[[ Excerpted passage, beginning ]]

A new diversity and equity policy in the Saratoga Springs City School District is either a long-needed balm to heal educational disparities in the district or a rogue attempt to indoctrinate students with radical race theories.”

Mason described the purpose of the programs being considered :

During Tuesday’s board meeting, Saratoga district officials offered a presentation that underscored the kind of inequities the new policy will aim to ameliorate.

A presentation outlining student data on assessments, graduation rates and other categories showed Black students lagging their classmates in numerous categories. The presentation also highlighted stark disparities in outcomes for students who are economically disadvantaged, who had a graduation rate of 76.6 percent compared to the overall average of over 92 percent. Economically disadvantaged students also accounted for the majority of out-of-school suspensions despite representing about 20 percent of the student population.

A Frustrating Experience Trying To Get Information Out Of The School System’s Website

It is important that our school system has identified and quantified the challenges that need to be addressed.

In a presentation to the Saratoga Springs School Board, Lisa Cutting, Assistant Superintendent of Curriculum, Instruction, and Assessment did a presentation on the administrative strategies being considered to address these problems of inequality in the school district.

Ms. Cutting’s power point presentation included a reference to the book Letting Go of Literary Whiteness by Carlin Borsheim-Black and Sophia Tatiana Sargianides. My attempts to find out just what role this book will play have been frustrated, however, by the opaque nature of the school system’s website.

[[ Excerpted passage, end ]]
[[ Listed entries, beginning ]]

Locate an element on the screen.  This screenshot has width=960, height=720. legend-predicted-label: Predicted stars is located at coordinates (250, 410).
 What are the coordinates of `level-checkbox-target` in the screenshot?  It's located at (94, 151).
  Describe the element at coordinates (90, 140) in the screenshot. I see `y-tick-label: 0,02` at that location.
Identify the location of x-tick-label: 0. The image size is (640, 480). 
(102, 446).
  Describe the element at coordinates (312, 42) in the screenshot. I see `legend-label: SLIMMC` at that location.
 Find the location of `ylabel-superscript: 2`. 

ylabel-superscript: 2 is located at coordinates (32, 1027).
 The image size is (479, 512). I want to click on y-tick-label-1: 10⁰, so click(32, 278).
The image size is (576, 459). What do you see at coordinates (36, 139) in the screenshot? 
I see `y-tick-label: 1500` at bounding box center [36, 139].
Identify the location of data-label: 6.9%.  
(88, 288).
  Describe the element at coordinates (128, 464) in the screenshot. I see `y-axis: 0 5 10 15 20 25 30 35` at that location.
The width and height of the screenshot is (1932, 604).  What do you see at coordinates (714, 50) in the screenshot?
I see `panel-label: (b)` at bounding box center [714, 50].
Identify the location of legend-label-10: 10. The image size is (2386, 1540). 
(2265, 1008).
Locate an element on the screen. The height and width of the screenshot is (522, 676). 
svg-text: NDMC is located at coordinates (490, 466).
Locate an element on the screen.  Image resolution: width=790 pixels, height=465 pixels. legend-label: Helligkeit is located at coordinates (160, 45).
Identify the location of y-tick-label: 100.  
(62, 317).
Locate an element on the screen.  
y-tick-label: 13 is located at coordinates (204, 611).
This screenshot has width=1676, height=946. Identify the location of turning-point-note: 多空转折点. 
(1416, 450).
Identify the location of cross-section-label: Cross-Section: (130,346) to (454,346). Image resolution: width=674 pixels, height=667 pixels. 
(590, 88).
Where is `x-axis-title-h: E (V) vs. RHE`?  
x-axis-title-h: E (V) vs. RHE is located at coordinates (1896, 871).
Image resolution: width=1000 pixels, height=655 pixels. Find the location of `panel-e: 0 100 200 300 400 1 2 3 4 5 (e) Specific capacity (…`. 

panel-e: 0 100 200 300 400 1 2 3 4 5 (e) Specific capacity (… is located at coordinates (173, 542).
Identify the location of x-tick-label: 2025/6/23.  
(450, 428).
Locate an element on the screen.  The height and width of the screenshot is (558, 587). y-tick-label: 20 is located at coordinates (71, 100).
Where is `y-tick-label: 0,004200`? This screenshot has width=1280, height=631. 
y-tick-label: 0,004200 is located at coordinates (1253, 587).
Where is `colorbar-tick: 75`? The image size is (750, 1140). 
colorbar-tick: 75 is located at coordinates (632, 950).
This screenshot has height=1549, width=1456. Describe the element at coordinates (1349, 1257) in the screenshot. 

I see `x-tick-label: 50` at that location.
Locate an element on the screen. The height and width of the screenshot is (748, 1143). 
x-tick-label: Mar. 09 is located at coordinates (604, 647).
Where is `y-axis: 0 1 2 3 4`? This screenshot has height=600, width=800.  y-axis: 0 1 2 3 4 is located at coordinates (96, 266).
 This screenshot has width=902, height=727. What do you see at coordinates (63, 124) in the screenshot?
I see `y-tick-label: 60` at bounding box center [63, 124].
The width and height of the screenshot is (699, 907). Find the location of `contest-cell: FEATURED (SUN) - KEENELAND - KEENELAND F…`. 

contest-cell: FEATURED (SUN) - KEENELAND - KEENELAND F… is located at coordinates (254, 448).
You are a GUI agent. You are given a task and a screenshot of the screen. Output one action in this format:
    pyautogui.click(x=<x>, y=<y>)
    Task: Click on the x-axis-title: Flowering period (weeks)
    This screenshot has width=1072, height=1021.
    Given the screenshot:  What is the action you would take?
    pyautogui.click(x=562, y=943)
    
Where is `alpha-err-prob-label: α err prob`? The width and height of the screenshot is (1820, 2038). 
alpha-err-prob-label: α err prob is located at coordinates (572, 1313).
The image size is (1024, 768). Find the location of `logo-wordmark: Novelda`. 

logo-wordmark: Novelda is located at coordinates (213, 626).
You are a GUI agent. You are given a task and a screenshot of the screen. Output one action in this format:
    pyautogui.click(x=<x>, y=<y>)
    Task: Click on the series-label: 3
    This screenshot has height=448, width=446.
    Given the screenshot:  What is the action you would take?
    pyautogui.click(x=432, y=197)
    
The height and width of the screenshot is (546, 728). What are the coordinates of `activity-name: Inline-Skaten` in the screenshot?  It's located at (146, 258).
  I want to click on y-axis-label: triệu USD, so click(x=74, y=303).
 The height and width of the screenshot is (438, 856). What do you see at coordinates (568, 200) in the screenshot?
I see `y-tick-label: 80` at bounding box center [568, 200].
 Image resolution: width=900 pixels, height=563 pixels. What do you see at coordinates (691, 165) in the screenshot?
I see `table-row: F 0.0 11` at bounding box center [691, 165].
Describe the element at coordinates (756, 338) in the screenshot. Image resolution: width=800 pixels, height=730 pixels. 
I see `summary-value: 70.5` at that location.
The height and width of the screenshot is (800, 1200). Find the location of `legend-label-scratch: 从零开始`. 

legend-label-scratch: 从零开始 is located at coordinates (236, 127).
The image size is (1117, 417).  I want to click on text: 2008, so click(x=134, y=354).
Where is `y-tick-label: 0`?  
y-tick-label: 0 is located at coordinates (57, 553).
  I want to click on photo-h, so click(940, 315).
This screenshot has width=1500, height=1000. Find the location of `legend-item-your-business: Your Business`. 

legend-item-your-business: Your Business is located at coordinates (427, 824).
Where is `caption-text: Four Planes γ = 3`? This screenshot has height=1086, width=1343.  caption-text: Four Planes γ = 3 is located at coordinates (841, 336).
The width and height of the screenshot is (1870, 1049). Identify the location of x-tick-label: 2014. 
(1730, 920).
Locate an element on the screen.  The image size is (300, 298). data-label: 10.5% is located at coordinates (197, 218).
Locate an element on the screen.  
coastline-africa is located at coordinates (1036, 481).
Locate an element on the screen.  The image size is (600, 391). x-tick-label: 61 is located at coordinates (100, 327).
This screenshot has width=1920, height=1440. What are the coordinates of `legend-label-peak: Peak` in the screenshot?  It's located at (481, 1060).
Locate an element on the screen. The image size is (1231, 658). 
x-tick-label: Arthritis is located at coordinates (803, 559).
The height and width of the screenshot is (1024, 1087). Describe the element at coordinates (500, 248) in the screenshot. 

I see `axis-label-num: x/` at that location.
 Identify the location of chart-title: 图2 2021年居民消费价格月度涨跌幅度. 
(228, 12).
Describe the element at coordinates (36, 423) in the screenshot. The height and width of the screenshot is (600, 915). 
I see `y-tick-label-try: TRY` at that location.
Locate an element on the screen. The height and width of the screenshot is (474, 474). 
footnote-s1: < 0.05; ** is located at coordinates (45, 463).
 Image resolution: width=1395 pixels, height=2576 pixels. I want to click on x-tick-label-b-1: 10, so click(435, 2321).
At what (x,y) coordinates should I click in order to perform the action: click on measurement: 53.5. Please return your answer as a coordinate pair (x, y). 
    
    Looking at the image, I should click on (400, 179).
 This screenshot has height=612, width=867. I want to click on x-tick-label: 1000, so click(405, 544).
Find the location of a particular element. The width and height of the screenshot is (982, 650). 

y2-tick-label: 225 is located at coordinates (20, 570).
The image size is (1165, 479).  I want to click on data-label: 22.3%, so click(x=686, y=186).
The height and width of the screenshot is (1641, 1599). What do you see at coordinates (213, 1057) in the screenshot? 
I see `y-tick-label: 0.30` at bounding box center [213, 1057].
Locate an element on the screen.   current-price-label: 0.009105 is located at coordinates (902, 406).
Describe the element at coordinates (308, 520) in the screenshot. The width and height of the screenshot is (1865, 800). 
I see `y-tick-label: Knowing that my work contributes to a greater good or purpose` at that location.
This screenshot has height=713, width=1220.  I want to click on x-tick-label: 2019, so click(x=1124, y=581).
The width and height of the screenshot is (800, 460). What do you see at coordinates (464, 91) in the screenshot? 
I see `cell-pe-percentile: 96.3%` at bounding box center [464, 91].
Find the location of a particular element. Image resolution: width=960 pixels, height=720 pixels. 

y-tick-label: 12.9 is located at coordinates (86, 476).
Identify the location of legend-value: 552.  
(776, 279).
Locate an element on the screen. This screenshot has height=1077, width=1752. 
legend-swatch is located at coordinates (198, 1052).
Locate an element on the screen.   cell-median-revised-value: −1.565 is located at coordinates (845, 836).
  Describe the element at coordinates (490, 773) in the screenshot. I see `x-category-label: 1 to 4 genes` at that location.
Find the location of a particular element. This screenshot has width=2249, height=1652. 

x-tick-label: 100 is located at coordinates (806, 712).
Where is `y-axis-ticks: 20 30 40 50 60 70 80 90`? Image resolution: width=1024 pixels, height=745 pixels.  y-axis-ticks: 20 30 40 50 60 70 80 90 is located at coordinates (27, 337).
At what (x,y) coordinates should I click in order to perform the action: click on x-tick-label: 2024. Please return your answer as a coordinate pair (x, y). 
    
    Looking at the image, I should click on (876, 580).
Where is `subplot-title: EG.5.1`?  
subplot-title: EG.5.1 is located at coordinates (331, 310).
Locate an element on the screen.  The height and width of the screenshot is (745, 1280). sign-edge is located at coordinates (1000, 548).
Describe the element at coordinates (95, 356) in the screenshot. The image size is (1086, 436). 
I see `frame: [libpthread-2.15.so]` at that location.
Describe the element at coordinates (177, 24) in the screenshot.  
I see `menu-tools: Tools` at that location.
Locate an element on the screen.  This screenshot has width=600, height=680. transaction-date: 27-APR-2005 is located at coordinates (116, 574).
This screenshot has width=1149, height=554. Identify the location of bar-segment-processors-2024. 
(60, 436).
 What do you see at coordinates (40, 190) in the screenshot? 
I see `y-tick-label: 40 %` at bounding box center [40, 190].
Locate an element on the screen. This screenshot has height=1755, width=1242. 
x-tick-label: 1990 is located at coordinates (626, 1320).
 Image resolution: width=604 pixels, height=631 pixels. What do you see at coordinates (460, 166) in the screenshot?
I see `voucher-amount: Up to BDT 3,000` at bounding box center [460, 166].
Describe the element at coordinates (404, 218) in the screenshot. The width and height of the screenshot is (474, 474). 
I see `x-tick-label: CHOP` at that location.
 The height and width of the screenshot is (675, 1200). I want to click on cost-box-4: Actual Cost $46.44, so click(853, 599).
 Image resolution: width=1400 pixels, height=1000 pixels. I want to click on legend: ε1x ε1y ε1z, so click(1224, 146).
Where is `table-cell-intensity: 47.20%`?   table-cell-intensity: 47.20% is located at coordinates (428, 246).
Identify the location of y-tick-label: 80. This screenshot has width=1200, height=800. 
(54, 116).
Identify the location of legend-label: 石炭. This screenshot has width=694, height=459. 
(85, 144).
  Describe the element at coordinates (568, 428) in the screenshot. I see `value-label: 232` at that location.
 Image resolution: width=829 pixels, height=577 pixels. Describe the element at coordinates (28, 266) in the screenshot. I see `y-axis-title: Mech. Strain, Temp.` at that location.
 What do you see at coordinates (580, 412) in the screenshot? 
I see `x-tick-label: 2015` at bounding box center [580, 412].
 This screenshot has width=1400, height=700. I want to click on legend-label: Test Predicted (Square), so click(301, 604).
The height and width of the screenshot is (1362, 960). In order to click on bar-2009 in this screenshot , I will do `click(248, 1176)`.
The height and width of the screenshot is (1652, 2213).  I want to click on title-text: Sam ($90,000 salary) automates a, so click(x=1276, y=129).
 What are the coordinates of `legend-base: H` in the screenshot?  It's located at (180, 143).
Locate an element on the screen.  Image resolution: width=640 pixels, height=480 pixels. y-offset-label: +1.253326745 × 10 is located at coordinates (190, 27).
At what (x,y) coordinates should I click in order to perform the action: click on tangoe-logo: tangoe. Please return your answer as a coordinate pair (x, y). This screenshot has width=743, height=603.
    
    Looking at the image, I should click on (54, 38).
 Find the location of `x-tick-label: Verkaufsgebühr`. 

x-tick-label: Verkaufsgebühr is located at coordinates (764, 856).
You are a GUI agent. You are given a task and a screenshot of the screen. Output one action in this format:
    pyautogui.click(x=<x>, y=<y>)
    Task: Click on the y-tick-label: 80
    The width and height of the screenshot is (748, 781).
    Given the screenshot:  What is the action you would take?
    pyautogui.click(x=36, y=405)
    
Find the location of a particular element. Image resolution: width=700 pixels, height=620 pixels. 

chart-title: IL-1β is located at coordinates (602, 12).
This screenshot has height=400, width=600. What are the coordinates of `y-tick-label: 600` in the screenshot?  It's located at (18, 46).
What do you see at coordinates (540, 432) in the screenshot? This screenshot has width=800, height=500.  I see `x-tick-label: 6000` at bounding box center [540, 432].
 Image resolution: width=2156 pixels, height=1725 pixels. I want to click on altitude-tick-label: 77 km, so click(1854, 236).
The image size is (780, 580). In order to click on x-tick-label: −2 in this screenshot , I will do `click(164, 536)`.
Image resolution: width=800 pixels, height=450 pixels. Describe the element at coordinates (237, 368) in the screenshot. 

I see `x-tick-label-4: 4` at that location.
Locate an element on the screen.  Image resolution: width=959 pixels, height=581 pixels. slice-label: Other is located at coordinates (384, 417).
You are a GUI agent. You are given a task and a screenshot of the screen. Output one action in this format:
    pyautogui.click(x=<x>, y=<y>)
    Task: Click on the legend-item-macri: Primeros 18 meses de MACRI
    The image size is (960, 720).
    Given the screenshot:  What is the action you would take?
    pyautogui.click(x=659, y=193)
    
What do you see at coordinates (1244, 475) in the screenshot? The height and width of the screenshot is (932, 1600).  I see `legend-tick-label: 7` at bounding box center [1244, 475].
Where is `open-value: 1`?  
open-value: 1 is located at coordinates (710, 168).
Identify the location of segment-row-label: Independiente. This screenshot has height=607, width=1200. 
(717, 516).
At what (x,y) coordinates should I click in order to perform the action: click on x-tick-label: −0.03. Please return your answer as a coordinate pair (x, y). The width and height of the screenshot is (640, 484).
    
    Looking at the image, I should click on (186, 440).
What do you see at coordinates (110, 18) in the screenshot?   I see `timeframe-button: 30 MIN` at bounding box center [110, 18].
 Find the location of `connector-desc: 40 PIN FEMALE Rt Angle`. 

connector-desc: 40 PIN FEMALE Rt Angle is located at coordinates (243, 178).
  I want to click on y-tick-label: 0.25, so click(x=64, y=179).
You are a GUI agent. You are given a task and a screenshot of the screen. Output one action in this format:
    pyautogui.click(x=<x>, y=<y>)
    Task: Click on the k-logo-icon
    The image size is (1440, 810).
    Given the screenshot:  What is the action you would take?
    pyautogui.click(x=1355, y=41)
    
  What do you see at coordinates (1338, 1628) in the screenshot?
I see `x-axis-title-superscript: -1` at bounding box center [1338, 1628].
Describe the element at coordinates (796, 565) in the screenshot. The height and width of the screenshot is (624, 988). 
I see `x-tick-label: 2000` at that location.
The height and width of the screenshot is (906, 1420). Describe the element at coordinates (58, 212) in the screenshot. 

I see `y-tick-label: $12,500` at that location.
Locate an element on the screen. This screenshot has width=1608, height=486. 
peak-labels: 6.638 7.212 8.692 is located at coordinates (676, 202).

[[ Listed entries, end ]]

* **Task A**:
Answer from the excerpt on the Saratoga Springs school equity policy:
(i) What graduation rate did economically disadvantaged students have?
(ii) What is Lisa Cutting's position?
(iii) Which book, and by which authors, did Ms. Cutting's PowerPoint presentation reference?
* **Task B**: Continue the excerpt on the Saratoga Springs school equity policy after its final sentence.
The listing has nothing to do with the excerpt on the Saratoga Springs school equity policy.

* **Result A**:
(i) 76.6 percent
(ii) Assistant Superintendent of Curriculum, Instruction, and Assessment
(iii) Letting Go of Literary Whiteness, by Carlin Borsheim-Black and Sophia Tatiana Sargianides

* **Result B**:
First, I struggled to find the minutes of the meeting at which she did the presentation. I selected from the menu on the website “School Board.” This took me to a menu that included as its choices “Click here to view Board of Education Agendas and Minutes.”

This took me to a page that was titled “Files and Documents.” The subheading was “2020-2021 Board of Education Agenda and Minutes.” There was a list of dates of the board meetings. When I clicked on the date of the meeting I thought might include Ms. Cutting’s presentation, I got a list of PDF files that included one titled agenda but there was no file for the actual minutes. The items in the agenda were sufficiently vague and based on acronyms that I was unable to determine whether the presentation by Ms. Cutting was among them.

I called a friend for help. She directed to me to a page on the site called “NEWS.” Among the items on this page was a link to the Zoom record of several recent meetings.

Unfortunately, there was no way to determine where in the Zoom meeting any particular item was considered. As the meeting I looked at was over two hours long, finding any item would have required more time than any reasonable person would want to devote to such a search.

I decided to telephone Ms. Cutting directly to ask her what role the book would play in their plan. I believe the person who answered the phone was her secretary. She asked me for the purpose of my call and after I explained my interest she said she “would pass my request on to Ms. Cutting.” I specifically asked will someone get back to me “one way or the other?” I was told yes. I never heard anything further.

The purpose of this history is not to attack the district. In reviewing the list of meeting dates I noted that up until last January, the minutes for meetings were available. I have had very positive meetings in the past with Superintendent Michael Patton on other issues facing the district. I was impressed by his thoughtfulness and his obvious concern for the students. I expect that our school system has had its hands full during this pandemic. Hopefully the situation will be corrected in the future.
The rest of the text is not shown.